Exercise: Copy these rows again, replacing each "Select" with "Choose" and keeping everything else unchanged.

Data for this exercise:
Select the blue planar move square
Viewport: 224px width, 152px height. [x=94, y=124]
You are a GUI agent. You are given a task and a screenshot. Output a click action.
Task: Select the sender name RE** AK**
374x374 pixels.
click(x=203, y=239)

Reply:
Choose the blue planar move square
Viewport: 224px width, 152px height. [x=94, y=124]
You are a GUI agent. You are given a task and a screenshot. Output a click action.
Task: Choose the sender name RE** AK**
374x374 pixels.
click(x=203, y=239)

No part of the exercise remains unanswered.